Coordinated by the International Asteroid Warning Network (IAWN) and NASA’s Planetary Defense Coordination Office (PDCO), the exercise confirmed that, from initial detection to follow-up characterization, the international planetary defense community can act swiftly to identify and assess the hazard posed by a new near-Earth asteroid discovery. The results of the exercise are detailed in a study published in the Planetary Science Journal on Tuesday, May 31, 2022.
The exercise focused on the real asteroid Apophis. For a short while after its discovery in 2004, Apophis was assessed to have a significant chance of impacting Earth in 2029 or later. But based on tracking measurements taken during several close approaches since the asteroid’s discovery, astronomers have refined Apophis’ orbit and now know that it poses no impact hazard whatsoever for 100 years or more. Scientific observations of Apophis’ most recent close approach, which occurred between December 2020 and March 2021, were used by the planetary defense community for this exercise.
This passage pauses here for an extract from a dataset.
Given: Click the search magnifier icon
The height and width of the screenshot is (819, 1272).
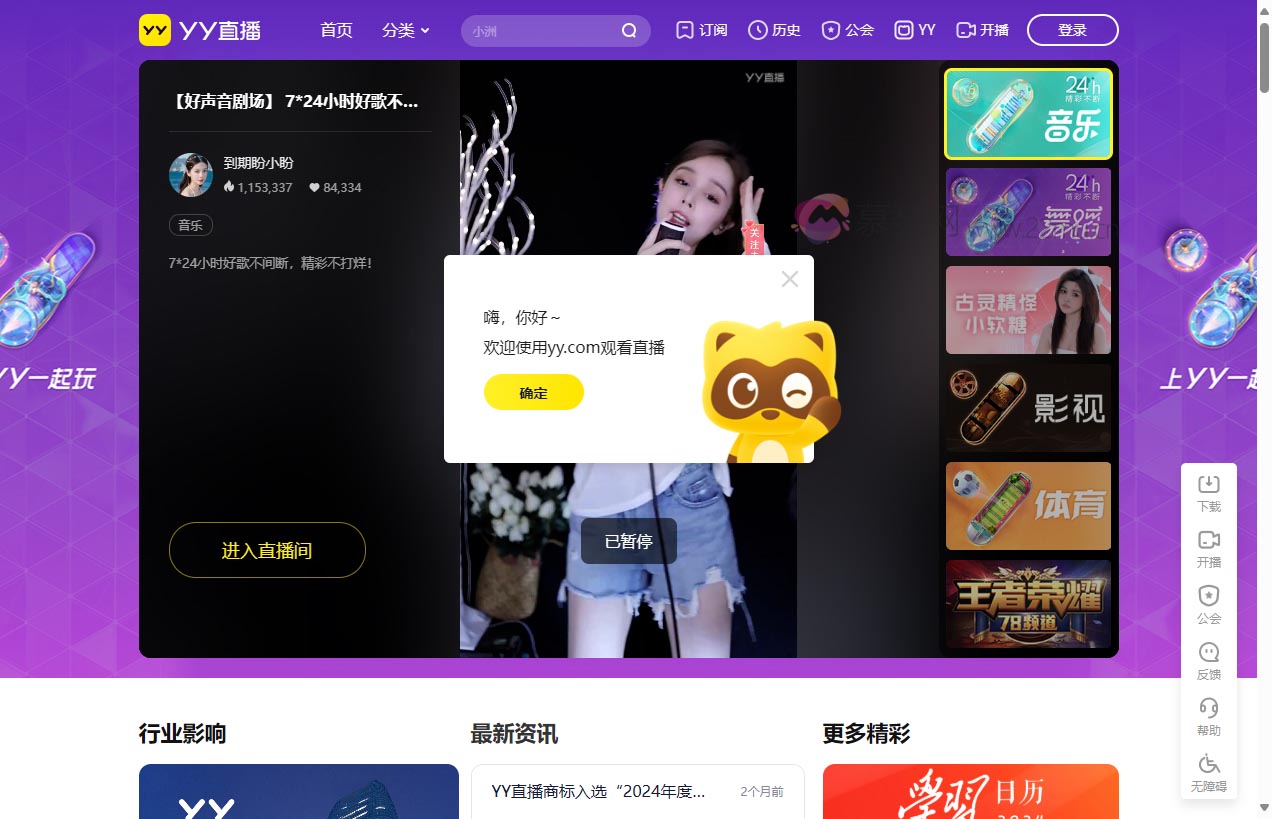Looking at the screenshot, I should [x=629, y=31].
“This real-world scientific input stress-tested the entire planetary defense response chain, from initial detection to orbit determination to measuring the asteroid’s physical characteristics and even determining if, and where, it might hit Earth,” said Vishnu Reddy, associate professor at the University of Arizona’s Lunar and Planetary Laboratory in Tucson, who led the campaign.
Astronomers knew Apophis would approach Earth in early December 2020. But to make the exercise more realistic, the Minor Planet Center (MPC) – the internationally recognized clearinghouse for the position measurements of small celestial bodies – pretended that it was an unknown asteroid by preventing the new observations of Apophis from being connected with previous observations of it. When the asteroid approached, astronomical surveys had no prior record of Apophis.
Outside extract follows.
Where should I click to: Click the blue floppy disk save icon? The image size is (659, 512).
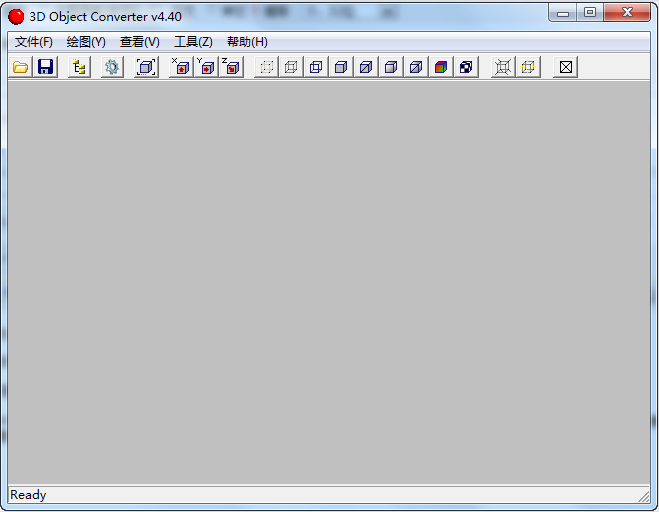45,67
On December 4, 2020, as the asteroid started to brighten, the NASA-funded Catalina Sky Survey in Arizona made the first detection and reported the object’s astrometry (its position in the sky) to the Minor Planet Center. Because there was no prior record of Apophis for the purpose of this exercise, the asteroid was logged as a brand-new detection. Other detections followed from the Hawaii-based, NASA-funded Asteroid Terrestrial-impact Last Alert System (ATLAS) and Panoramic Survey Telescope and Rapid Response System (Pan-STARRS).
As Apophis drifted into the field of view of NASA’s Near-Earth Object Wide-field Infrared Survey Explorer (NEOWISE) mission, the MPC linked its observations with those made by ground-based survey telescopes to show the asteroid’s motion through the sky. On December 23, the MPC announced the discovery of a “new” near-Earth asteroid. Exercise participants quickly gathered additional measurements to assess its orbit and whether it could impact Earth.
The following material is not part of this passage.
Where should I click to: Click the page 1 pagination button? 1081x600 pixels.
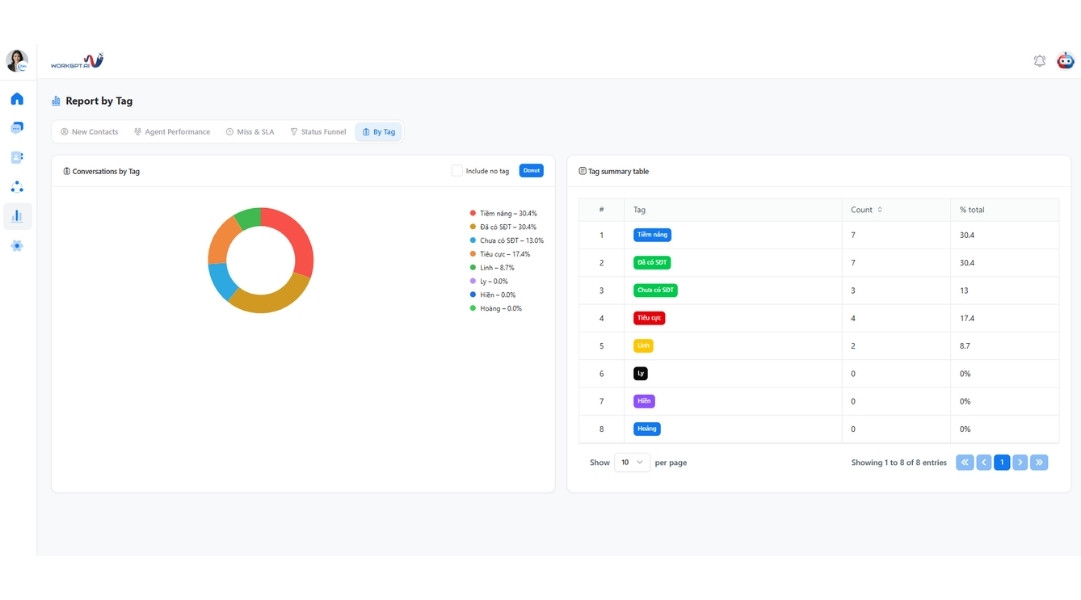pyautogui.click(x=1001, y=463)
“Even though we knew that, in reality, Apophis was not impacting Earth in 2029, starting from square one – with only a few days of astrometric data from survey telescopes – there were large uncertainties in the object’s orbit that theoretically allowed an impact that year,” said Davide Farnocchia, a navigation engineer at NASA’s Jet Propulsion Laboratory in Southern California, who led the orbital determination calculations for JPL’s Center for Near Earth Object Studies (CNEOS).
During the asteroid’s March 2021 close approach, JPL astronomers used NASA’s 230-foot (70-meter) Goldstone Solar System Radar in California to image and precisely measure the asteroid’s velocity and distance. These observations, combined with measurements from other observatories, enabled astronomers to refine Apophis’ orbit and rule out a 2029 impact for the purpose of the exercise. (Beyond the exercise, they also were able to rule out any chance of impact for 100 years or more.)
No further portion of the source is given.